▸ Exercise directions: In the records below, find each line with "editor" and copy it.

[Data excerpts]
· · · ·
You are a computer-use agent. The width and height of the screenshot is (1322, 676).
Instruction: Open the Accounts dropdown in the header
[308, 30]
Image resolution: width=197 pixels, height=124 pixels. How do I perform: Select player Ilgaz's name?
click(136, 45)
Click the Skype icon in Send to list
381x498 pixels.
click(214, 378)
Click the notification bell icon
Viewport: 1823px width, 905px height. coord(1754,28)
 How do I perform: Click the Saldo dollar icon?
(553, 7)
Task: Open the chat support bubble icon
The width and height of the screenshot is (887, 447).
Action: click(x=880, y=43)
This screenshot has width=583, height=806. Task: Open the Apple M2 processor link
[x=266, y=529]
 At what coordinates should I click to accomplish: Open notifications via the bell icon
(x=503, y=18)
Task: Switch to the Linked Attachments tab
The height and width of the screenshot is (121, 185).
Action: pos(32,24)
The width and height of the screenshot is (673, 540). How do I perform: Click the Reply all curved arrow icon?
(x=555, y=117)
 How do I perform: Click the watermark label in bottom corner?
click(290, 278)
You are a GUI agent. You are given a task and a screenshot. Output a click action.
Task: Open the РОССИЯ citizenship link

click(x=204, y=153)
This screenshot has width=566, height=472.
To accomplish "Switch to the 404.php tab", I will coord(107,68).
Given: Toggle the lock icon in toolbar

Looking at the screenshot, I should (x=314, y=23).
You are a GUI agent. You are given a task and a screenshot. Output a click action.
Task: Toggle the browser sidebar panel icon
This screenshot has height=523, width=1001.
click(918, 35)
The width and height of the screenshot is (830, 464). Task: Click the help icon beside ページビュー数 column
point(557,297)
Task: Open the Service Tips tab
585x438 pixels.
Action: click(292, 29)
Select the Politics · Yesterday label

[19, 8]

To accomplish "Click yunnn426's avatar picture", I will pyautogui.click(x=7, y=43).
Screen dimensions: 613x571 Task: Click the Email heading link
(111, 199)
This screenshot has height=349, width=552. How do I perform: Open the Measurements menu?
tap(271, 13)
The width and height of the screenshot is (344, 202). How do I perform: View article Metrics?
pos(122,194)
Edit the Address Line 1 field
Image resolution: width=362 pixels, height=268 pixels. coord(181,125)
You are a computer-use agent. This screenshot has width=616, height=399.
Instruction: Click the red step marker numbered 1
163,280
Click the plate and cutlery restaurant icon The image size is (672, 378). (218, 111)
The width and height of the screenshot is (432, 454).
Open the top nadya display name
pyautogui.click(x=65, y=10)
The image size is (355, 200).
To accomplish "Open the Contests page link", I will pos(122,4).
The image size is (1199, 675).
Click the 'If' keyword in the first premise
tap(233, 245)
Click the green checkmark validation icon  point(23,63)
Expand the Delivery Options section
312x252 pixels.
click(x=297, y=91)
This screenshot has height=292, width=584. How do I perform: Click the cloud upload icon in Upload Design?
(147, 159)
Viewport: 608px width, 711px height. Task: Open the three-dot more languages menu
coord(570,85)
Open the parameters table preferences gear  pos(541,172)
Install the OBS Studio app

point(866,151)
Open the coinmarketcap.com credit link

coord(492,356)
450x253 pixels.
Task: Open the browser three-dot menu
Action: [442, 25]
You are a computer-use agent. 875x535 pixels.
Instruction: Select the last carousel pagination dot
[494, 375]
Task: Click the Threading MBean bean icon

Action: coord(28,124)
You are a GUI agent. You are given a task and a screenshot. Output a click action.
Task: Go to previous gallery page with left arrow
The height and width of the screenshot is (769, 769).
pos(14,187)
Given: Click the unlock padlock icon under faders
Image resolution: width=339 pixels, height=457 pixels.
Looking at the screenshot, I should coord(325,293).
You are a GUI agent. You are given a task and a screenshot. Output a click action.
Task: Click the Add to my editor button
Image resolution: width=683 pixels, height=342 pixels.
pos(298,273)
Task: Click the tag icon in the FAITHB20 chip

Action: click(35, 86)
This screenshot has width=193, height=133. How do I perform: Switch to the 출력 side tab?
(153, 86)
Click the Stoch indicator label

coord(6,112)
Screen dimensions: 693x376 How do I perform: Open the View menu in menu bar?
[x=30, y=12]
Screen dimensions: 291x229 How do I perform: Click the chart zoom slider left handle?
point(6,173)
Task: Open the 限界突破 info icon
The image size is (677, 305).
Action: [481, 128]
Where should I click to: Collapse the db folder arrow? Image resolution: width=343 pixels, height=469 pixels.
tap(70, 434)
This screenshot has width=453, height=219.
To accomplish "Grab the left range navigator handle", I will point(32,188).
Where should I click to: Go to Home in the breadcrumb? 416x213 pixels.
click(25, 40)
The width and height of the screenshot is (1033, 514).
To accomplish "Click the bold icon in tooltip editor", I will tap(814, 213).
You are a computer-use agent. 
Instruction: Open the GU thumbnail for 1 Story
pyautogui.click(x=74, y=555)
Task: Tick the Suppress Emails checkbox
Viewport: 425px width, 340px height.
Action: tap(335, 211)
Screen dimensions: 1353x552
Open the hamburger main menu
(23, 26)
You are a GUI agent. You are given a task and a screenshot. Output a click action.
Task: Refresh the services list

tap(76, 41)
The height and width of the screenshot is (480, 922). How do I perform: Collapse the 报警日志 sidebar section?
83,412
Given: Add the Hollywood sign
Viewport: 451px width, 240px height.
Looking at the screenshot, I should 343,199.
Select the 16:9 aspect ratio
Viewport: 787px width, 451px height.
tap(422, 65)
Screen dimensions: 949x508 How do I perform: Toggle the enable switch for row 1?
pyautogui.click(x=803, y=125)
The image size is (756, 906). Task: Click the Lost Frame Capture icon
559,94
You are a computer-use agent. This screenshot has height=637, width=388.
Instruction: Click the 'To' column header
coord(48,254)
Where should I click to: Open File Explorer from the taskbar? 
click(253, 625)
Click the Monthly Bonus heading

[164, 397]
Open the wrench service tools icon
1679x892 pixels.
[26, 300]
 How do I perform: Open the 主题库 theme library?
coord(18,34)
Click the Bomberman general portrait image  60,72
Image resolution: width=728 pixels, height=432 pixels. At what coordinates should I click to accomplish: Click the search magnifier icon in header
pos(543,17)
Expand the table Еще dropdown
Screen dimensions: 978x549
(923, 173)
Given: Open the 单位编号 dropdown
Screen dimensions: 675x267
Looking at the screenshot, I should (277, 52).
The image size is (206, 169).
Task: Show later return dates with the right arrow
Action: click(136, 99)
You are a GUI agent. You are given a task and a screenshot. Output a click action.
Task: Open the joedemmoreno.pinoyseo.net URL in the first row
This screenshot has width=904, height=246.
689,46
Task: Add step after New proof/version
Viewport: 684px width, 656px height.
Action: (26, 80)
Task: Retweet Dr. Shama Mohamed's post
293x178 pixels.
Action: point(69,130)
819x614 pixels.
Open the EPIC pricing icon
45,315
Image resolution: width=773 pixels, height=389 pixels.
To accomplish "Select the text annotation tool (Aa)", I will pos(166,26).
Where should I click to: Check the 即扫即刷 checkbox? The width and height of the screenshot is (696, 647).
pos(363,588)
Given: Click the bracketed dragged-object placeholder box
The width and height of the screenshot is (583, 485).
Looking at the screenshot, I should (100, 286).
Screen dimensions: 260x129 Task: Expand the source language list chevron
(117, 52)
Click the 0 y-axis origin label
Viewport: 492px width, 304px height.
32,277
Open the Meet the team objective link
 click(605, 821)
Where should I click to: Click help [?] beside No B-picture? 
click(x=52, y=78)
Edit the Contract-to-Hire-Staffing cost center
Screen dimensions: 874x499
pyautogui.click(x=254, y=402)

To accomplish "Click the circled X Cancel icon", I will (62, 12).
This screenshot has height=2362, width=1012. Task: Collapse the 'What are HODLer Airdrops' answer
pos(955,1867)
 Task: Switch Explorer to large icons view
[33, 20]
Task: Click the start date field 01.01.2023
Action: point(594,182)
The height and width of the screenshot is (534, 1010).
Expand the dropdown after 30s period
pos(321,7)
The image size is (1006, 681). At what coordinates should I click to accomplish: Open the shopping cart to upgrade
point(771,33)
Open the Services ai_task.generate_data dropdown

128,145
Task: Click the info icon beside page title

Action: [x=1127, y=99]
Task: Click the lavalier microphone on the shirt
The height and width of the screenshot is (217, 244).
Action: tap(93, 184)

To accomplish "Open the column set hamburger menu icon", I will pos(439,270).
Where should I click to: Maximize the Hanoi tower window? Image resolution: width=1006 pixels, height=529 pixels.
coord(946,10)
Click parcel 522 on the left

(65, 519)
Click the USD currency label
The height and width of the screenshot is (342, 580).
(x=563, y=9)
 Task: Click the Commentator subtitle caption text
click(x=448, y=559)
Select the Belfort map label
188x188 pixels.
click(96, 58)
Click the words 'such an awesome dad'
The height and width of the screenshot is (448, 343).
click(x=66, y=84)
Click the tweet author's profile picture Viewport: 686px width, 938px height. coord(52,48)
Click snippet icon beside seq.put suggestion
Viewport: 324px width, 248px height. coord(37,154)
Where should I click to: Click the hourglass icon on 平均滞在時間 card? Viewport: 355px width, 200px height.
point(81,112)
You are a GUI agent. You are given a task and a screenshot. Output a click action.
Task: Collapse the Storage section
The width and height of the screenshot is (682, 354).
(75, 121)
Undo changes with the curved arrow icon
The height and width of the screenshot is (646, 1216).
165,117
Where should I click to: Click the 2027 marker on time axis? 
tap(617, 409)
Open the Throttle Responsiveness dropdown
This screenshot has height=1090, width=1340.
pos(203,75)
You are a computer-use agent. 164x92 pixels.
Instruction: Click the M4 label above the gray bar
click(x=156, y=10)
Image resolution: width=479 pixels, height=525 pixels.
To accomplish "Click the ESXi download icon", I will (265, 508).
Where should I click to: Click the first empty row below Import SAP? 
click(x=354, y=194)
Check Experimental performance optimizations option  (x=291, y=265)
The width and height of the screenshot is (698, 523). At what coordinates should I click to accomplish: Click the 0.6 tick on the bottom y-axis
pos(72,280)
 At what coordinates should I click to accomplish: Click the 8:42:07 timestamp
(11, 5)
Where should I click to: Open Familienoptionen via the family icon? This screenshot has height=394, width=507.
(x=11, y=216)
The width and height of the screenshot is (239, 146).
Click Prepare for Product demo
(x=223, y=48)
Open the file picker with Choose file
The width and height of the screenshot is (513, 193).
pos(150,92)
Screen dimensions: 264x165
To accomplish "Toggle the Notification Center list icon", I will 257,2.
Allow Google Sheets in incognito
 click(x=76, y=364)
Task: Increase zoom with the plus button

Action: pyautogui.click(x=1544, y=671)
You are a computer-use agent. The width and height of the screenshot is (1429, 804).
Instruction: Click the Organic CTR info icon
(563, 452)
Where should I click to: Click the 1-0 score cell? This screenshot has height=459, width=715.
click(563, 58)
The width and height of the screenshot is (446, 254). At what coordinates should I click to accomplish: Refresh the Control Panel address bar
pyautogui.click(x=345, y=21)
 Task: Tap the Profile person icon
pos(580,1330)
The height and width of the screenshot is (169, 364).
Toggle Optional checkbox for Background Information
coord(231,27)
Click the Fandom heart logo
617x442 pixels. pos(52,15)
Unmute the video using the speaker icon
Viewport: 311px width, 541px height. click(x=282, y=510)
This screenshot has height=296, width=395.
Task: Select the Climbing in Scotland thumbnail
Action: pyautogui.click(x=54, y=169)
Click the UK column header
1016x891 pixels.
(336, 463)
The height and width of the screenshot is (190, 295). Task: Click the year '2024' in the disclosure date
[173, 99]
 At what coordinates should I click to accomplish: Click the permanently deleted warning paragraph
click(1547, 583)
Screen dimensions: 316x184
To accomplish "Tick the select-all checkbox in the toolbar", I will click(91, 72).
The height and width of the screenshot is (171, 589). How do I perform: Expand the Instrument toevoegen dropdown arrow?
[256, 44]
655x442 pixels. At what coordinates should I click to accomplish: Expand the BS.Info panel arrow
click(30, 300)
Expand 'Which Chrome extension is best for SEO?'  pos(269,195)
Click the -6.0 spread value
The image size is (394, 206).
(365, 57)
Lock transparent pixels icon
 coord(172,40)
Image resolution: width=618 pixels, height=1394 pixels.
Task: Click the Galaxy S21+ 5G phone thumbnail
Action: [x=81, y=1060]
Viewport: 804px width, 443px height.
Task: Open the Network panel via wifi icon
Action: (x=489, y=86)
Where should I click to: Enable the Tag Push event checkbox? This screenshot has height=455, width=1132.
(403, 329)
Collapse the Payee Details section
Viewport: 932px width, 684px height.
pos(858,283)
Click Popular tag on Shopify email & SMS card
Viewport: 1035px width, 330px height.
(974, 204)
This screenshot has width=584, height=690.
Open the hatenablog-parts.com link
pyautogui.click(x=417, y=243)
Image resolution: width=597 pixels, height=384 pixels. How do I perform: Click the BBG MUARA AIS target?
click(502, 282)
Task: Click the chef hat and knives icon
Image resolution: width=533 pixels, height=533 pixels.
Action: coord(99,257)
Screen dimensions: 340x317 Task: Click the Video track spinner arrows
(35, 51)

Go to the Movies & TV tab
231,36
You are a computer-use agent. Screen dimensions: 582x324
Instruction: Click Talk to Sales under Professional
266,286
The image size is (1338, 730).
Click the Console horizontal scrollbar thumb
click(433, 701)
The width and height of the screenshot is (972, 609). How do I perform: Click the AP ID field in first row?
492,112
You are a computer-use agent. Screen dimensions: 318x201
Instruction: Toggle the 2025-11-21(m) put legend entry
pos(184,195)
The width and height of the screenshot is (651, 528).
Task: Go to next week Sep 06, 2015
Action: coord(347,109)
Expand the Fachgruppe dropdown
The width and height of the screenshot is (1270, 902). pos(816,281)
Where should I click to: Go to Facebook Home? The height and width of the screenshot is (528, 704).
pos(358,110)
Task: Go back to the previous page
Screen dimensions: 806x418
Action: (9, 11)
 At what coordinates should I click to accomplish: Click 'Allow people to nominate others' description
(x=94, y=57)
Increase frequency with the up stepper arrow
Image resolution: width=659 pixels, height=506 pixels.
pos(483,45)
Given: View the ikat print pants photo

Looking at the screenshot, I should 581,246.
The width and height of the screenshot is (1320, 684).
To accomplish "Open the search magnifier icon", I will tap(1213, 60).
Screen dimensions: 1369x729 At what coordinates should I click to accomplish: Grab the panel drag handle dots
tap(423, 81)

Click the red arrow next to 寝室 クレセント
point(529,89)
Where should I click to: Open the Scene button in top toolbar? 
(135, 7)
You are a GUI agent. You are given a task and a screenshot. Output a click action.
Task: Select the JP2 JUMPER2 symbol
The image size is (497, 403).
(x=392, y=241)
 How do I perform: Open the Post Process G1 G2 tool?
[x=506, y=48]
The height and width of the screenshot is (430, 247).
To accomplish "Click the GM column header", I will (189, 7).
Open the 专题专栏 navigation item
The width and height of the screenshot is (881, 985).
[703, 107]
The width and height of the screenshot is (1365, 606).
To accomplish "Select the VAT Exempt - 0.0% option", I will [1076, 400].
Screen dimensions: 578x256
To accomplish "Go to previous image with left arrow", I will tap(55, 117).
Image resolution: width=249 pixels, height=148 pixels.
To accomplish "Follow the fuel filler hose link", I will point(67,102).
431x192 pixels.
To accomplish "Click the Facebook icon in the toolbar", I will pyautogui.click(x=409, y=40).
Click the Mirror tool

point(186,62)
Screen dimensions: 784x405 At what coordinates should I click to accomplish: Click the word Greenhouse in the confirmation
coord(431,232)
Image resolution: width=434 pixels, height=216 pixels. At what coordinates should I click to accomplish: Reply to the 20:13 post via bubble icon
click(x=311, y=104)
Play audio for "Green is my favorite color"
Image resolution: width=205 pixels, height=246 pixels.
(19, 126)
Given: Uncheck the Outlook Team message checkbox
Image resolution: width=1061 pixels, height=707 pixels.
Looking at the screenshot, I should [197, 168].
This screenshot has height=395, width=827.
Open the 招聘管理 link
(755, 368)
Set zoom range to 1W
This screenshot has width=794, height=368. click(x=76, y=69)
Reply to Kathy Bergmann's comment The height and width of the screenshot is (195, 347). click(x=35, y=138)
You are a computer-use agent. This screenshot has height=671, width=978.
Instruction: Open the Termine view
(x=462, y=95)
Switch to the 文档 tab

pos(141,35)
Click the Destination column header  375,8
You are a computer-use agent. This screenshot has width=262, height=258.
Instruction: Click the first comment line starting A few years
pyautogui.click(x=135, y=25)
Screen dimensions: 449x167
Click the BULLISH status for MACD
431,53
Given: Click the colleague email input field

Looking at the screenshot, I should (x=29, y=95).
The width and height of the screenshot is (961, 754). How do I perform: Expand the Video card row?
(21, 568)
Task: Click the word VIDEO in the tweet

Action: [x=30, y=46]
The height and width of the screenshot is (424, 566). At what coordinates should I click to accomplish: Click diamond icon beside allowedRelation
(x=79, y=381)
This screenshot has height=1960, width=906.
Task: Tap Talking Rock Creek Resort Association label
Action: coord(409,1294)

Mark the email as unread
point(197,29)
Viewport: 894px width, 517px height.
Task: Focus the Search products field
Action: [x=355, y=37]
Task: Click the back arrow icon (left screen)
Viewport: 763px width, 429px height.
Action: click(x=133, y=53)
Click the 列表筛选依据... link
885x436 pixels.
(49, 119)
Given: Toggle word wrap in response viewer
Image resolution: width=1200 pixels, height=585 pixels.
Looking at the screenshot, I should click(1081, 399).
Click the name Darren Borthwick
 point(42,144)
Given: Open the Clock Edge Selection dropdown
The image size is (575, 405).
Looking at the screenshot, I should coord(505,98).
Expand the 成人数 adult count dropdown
· · · ·
▸ Completed task:
Task: Click the Add to my editor button
To accomplish "Click the bold icon in tooltip editor", I will tap(814, 213).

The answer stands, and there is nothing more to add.